§ **WHAT TO PRODUCE**
Repeat the listing below in full, exactly as it stands.

§ **SOURCE MATERIAL**
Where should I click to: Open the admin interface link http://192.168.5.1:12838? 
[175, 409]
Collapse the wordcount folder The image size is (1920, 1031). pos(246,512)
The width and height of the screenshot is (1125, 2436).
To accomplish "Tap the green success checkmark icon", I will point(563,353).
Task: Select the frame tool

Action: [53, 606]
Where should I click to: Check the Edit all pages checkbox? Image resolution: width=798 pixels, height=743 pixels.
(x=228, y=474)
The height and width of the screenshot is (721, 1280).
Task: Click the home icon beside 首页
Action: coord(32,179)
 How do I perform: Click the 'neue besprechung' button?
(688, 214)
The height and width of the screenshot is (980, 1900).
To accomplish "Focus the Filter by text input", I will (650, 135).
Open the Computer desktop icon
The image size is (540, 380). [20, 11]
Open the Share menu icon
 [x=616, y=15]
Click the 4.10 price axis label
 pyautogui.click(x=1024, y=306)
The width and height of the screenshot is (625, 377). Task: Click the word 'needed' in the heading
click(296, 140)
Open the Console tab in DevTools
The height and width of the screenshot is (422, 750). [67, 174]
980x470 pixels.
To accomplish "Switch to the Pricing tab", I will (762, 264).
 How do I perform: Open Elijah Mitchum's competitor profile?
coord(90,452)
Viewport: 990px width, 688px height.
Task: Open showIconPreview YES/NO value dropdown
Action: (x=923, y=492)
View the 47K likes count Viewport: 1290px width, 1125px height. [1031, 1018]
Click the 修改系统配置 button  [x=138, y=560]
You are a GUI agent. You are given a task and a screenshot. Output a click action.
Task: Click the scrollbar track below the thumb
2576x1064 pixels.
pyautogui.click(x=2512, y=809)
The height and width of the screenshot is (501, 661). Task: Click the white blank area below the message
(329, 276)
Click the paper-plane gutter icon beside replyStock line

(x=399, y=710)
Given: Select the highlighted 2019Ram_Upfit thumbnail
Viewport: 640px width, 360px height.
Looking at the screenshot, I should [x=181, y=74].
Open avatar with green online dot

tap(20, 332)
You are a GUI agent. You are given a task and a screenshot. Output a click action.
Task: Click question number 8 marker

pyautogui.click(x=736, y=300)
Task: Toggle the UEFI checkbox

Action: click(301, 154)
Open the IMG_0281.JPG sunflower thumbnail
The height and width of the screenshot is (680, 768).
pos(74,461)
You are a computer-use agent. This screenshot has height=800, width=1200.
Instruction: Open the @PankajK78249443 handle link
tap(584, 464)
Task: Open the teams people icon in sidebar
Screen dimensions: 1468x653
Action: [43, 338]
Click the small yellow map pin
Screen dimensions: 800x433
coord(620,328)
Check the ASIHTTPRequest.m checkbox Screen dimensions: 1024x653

§ **SOLVED EXERCISE**
Where should I click to: Open the admin interface link http://192.168.5.1:12838? 
[175, 409]
Collapse the wordcount folder The image size is (1920, 1031). pos(246,512)
The width and height of the screenshot is (1125, 2436).
To accomplish "Tap the green success checkmark icon", I will point(563,353).
Task: Select the frame tool

Action: [53, 606]
Where should I click to: Check the Edit all pages checkbox? Image resolution: width=798 pixels, height=743 pixels.
(x=228, y=474)
The height and width of the screenshot is (721, 1280).
Task: Click the home icon beside 首页
Action: coord(32,179)
 How do I perform: Click the 'neue besprechung' button?
(688, 214)
The height and width of the screenshot is (980, 1900).
To accomplish "Focus the Filter by text input", I will (650, 135).
Open the Computer desktop icon
The image size is (540, 380). [20, 11]
Open the Share menu icon
 [x=616, y=15]
Click the 4.10 price axis label
 pyautogui.click(x=1024, y=306)
The width and height of the screenshot is (625, 377). Task: Click the word 'needed' in the heading
click(296, 140)
Open the Console tab in DevTools
The height and width of the screenshot is (422, 750). [67, 174]
980x470 pixels.
To accomplish "Switch to the Pricing tab", I will (762, 264).
 How do I perform: Open Elijah Mitchum's competitor profile?
coord(90,452)
Viewport: 990px width, 688px height.
Task: Open showIconPreview YES/NO value dropdown
Action: (x=923, y=492)
View the 47K likes count Viewport: 1290px width, 1125px height. [1031, 1018]
Click the 修改系统配置 button  [x=138, y=560]
You are a GUI agent. You are given a task and a screenshot. Output a click action.
Task: Click the scrollbar track below the thumb
2576x1064 pixels.
pyautogui.click(x=2512, y=809)
The height and width of the screenshot is (501, 661). Task: Click the white blank area below the message
(329, 276)
Click the paper-plane gutter icon beside replyStock line

(x=399, y=710)
Given: Select the highlighted 2019Ram_Upfit thumbnail
Viewport: 640px width, 360px height.
Looking at the screenshot, I should [x=181, y=74].
Open avatar with green online dot

tap(20, 332)
You are a GUI agent. You are given a task and a screenshot. Output a click action.
Task: Click question number 8 marker

pyautogui.click(x=736, y=300)
Task: Toggle the UEFI checkbox

Action: click(301, 154)
Open the IMG_0281.JPG sunflower thumbnail
The height and width of the screenshot is (680, 768).
pos(74,461)
You are a computer-use agent. This screenshot has height=800, width=1200.
Instruction: Open the @PankajK78249443 handle link
tap(584, 464)
Task: Open the teams people icon in sidebar
Screen dimensions: 1468x653
Action: [43, 338]
Click the small yellow map pin
Screen dimensions: 800x433
coord(620,328)
Check the ASIHTTPRequest.m checkbox Screen dimensions: 1024x653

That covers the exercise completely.